## Instruction
Output the data from the line with "This screenshot has width=1389, height=868." to the line with "pos(1111,134)", both included, as a Markdown table with the columns Row and Line. Number each line in Row and skip any blank lines.
## start
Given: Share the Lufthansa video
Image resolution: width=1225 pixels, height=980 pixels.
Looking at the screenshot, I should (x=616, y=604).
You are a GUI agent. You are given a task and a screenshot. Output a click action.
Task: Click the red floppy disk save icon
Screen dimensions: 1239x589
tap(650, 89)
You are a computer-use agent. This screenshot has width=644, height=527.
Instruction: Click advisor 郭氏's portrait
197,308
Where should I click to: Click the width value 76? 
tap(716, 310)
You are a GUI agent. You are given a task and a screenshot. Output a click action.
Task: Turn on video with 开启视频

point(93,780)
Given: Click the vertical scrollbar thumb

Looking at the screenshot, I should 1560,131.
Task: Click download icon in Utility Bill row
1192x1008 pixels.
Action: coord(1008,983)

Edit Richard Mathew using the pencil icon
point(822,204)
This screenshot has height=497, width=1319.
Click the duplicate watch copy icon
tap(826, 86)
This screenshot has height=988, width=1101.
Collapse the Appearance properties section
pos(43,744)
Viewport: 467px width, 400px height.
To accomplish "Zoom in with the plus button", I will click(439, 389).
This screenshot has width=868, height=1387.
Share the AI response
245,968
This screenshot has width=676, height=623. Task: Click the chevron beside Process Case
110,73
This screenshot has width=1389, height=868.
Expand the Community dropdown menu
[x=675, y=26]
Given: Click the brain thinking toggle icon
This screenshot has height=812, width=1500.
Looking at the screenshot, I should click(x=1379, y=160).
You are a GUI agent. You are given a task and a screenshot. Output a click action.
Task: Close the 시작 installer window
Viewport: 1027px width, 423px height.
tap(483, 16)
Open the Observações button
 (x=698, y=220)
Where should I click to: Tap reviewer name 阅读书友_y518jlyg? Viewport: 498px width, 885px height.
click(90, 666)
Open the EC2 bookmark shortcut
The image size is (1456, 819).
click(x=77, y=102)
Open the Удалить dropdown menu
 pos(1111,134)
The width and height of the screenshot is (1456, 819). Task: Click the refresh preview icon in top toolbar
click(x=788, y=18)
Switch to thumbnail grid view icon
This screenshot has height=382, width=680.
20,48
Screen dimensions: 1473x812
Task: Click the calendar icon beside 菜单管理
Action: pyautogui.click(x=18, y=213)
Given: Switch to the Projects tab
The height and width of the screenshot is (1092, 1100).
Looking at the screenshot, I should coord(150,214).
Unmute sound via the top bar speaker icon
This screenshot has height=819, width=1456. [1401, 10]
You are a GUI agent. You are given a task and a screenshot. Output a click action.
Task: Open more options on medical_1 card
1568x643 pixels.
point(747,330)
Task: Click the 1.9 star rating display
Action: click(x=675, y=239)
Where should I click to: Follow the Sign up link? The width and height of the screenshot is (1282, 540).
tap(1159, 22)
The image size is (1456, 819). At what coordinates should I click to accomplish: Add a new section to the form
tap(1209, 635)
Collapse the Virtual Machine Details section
## end
## Task output
| Row | Line |
|---|---|
| 1 | This screenshot has width=1389, height=868. |
| 2 | Expand the Community dropdown menu |
| 3 | [x=675, y=26] |
| 4 | Given: Click the brain thinking toggle icon |
| 5 | This screenshot has height=812, width=1500. |
| 6 | Looking at the screenshot, I should click(x=1379, y=160). |
| 7 | You are a GUI agent. You are given a task and a screenshot. Output a click action. |
| 8 | Task: Close the 시작 installer window |
| 9 | Viewport: 1027px width, 423px height. |
| 10 | tap(483, 16) |
| 11 | Open the Observações button |
| 12 |  (x=698, y=220) |
| 13 | Where should I click to: Tap reviewer name 阅读书友_y518jlyg? Viewport: 498px width, 885px height. |
| 14 | click(90, 666) |
| 15 | Open the EC2 bookmark shortcut |
| 16 | The image size is (1456, 819). |
| 17 | click(x=77, y=102) |
| 18 | Open the Удалить dropdown menu |
| 19 |  pos(1111,134) |